Identify every line in the items that contains the word "Sony" and copy each one out, paying attention to case.
* Begin *
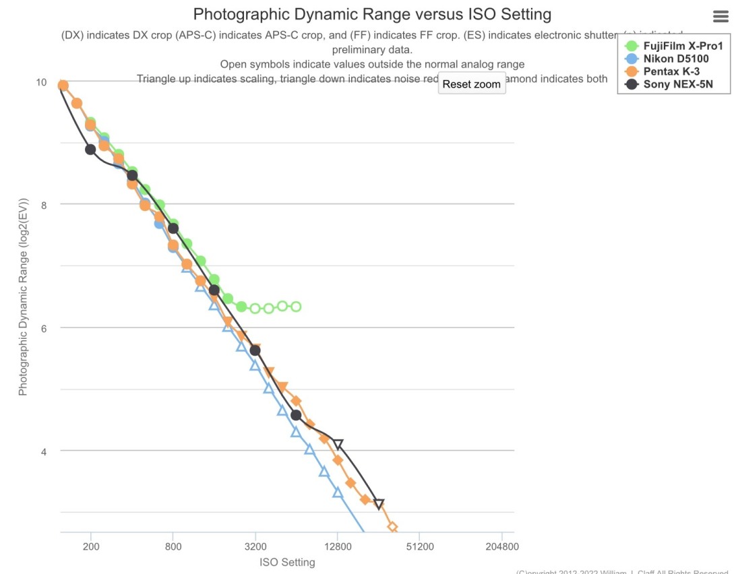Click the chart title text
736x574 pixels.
click(372, 14)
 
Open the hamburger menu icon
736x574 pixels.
click(720, 17)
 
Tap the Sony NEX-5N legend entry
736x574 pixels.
click(677, 84)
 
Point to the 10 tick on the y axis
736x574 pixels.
click(41, 82)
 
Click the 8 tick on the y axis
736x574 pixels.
click(44, 204)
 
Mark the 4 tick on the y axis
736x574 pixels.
click(44, 451)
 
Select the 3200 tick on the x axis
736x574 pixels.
click(255, 547)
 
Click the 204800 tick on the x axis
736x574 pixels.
click(501, 547)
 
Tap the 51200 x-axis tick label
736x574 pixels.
click(419, 547)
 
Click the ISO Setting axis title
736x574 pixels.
click(287, 563)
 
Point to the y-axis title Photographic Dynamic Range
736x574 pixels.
click(23, 296)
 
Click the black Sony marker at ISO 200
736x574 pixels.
click(90, 150)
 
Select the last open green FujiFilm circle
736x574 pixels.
click(296, 307)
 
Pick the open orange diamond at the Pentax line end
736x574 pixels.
click(392, 527)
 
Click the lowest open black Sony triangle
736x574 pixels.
click(379, 504)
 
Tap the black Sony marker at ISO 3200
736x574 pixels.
* End *
EXERCISE RESULT
Tap the Sony NEX-5N legend entry
Click the black Sony marker at ISO 200
Click the lowest open black Sony triangle
Tap the black Sony marker at ISO 3200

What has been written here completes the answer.